Wednesday, March 13, 2013

Minimum Wage Contradictions

The economist, Bryan Caplan, makes some interesting arguments against the minimum wage. But what piqued my interest the most was his commentary on the research of David Card. Recently, Obama's proposal to increase the minimum wage has put Alan Krueger, chair of Obama's Council of Economic Advisers, in the spot light. He, along with Card, produced several notable studies concluding that the MW doesn't have deleterious effects on employment.

But Caplan points out that Card also produced studies showing that immigration doesn't have an effect on the wages of low skilled workers and this contradicts the aforementioned studies. How so? The studies on immigration showed that demand increased with the increased supply of labor which means that demand for labor is highly elastic. So instead of the increased supply of immigrants reducing the price of labor, the demand for that labor increases, leaving the wage amount pretty much the same. So demand for labor is infinitely elastic (the demand curve is horizontal).

But Card's argument for the MW having no effect on employment is the exact opposite. There the argument is that the more the MW is increased the more workers are available for work but the demand for employment remains exactly the same. In other words, according to Card's work, demand is infinitely inelastic (the demand curve is vertical).

Caplan's conclusion

1. The literature on the effect of low-skilled immigration on native wages.  A strong consensus finds that large increases in low-skilled immigration have little effect on low-skilled native wages.  David Card himself is a major contributor here, most famously for his study of the Mariel boatlift.  These results imply a highly elastic demand curve for low-skilled labor, which in turn implies a large disemployment effect of the minimum wage.
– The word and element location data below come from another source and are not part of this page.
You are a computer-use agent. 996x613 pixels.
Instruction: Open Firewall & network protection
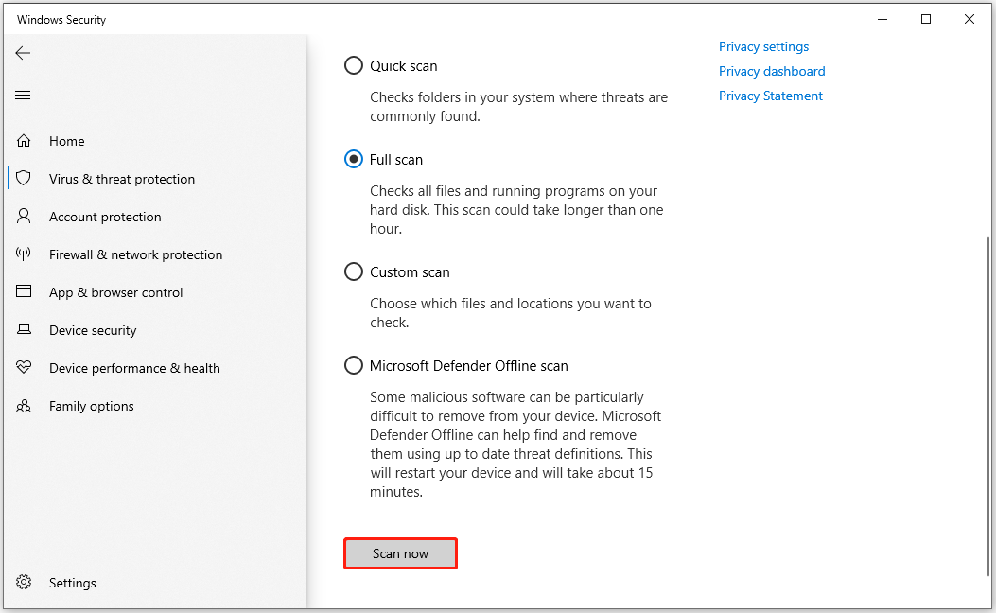tap(135, 254)
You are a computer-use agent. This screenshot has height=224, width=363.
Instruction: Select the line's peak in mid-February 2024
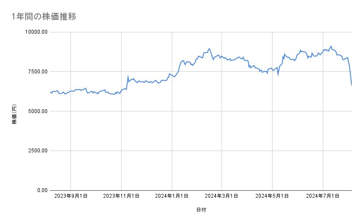209,48
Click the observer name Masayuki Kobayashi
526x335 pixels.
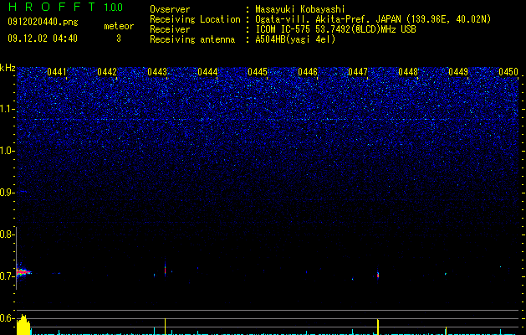[300, 9]
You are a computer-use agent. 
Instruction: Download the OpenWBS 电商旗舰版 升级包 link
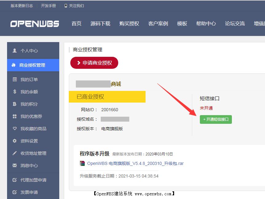click(134, 163)
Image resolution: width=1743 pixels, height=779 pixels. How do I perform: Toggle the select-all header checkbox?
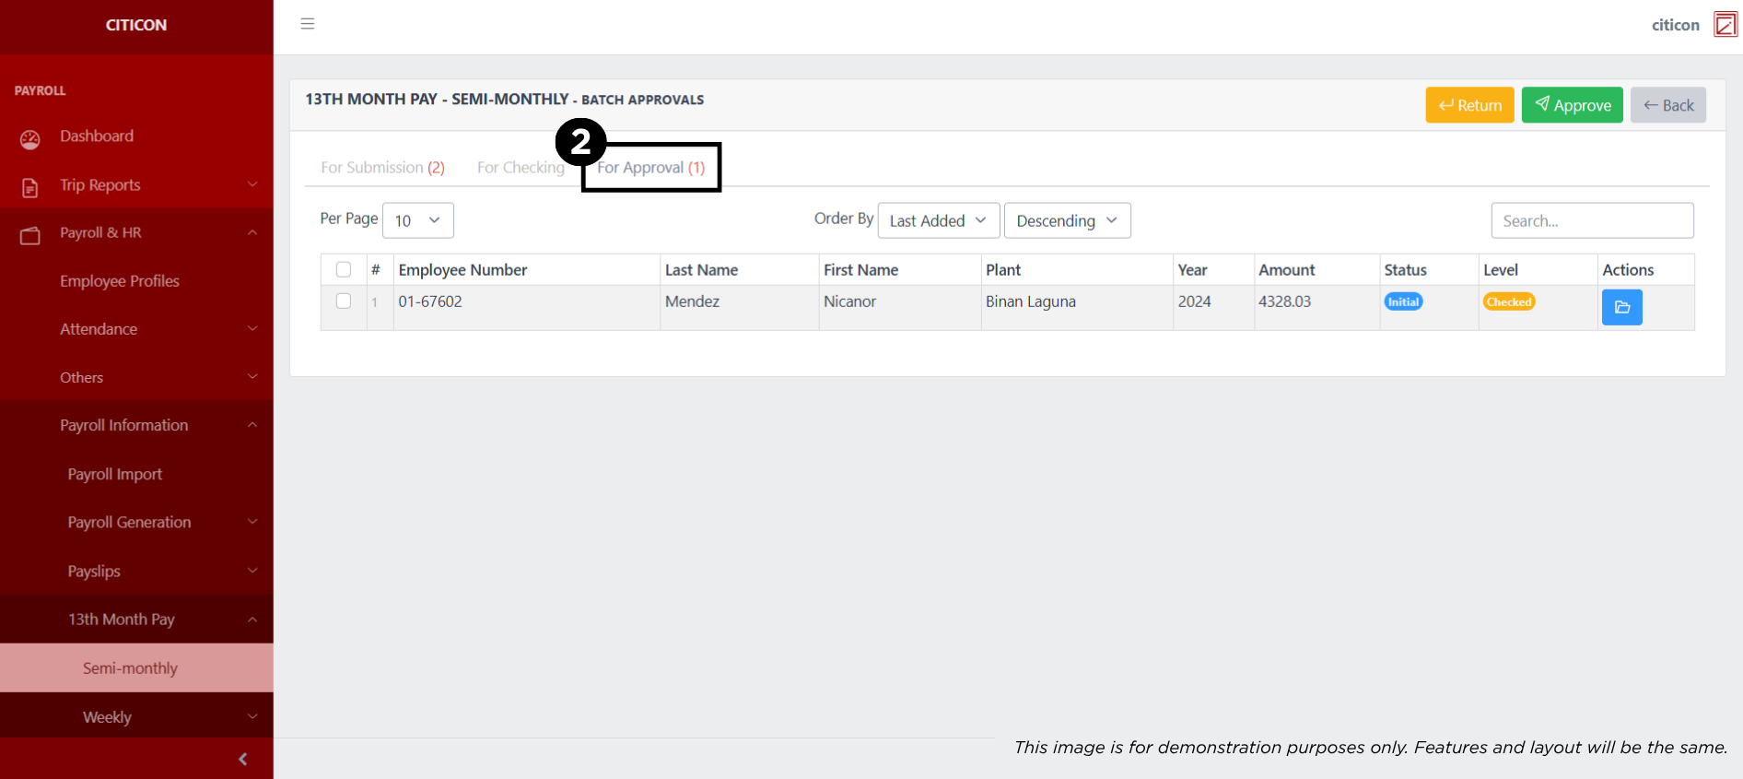point(344,270)
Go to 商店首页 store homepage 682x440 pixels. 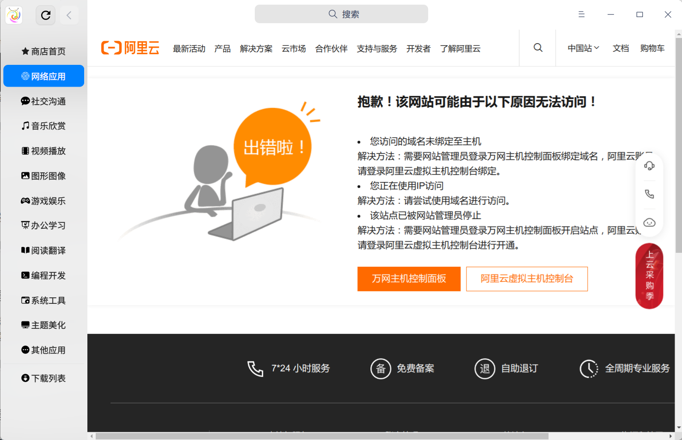pyautogui.click(x=43, y=51)
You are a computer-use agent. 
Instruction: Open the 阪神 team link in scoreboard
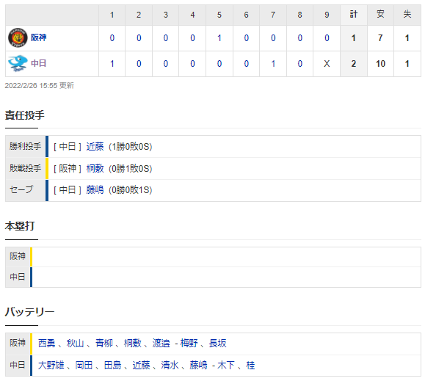[x=38, y=37]
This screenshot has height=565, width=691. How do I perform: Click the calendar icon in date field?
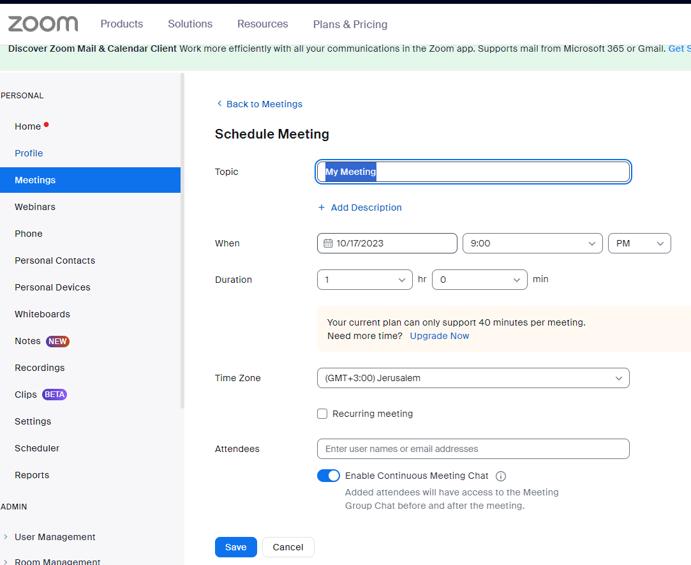[x=328, y=243]
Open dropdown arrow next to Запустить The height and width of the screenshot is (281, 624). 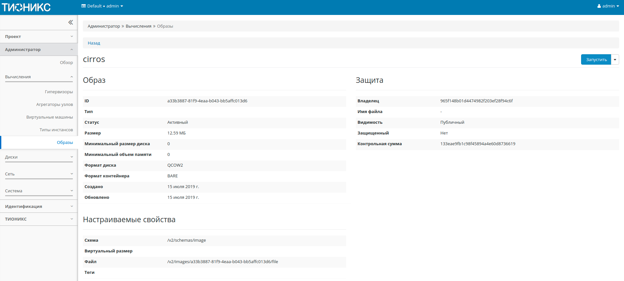[615, 60]
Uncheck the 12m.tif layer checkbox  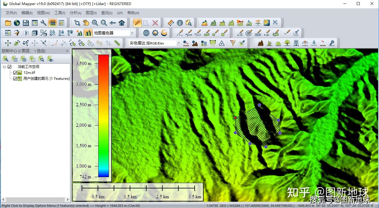click(x=15, y=73)
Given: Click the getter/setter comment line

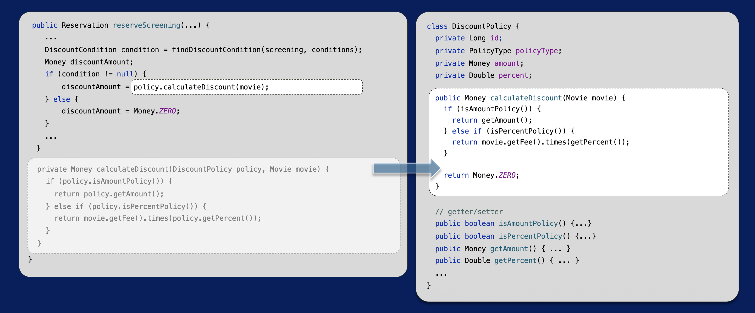Looking at the screenshot, I should tap(469, 212).
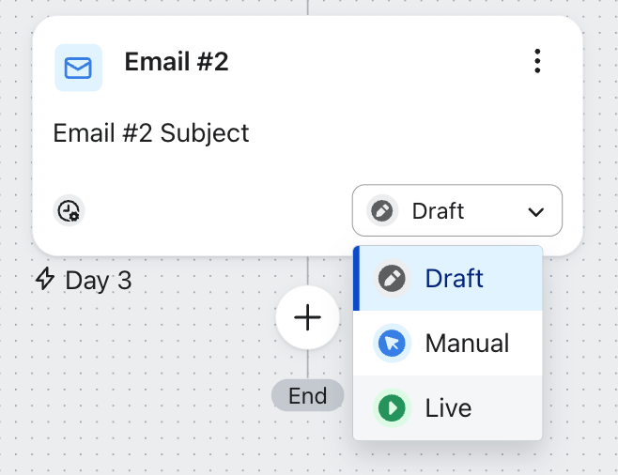618x475 pixels.
Task: Click the clock settings schedule icon
Action: point(69,210)
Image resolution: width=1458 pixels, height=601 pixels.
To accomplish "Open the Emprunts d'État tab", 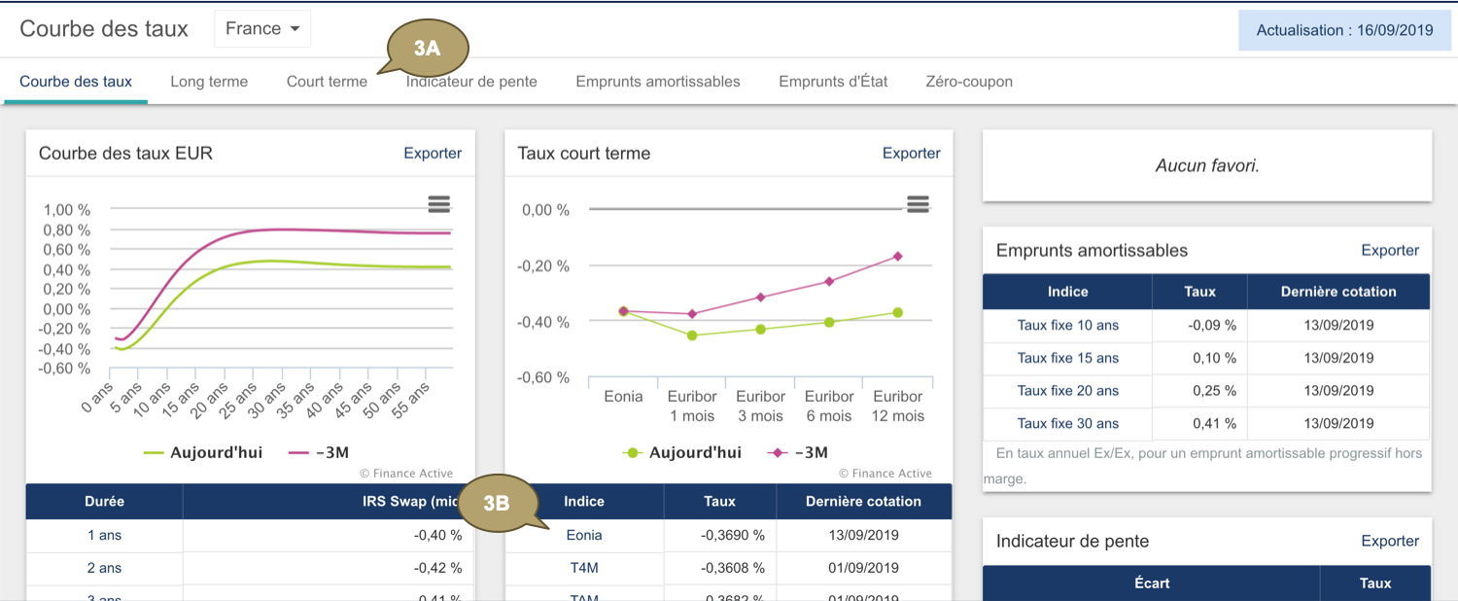I will click(833, 82).
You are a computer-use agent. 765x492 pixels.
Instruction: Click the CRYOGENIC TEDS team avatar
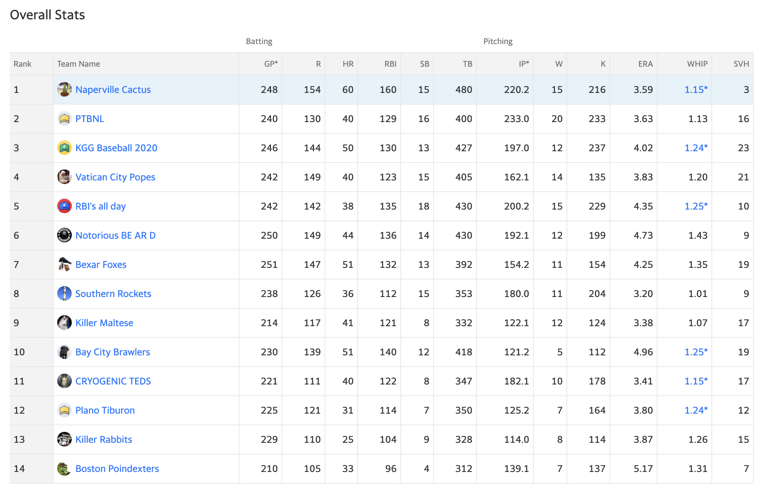(x=64, y=381)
This consensus among immigration researchers is so strong that George Borjas titled his dissenting paper "The Labor Demand Curve Is Downward Sloping."  If this were a paper on the minimum wage, readers would assume Borjas was arguing that the labor demand curve is downward-sloping rather than vertical.  Since he's writing about immigration, however, he's actually claiming the labor demand curve is downward-sloping rather than horizontal!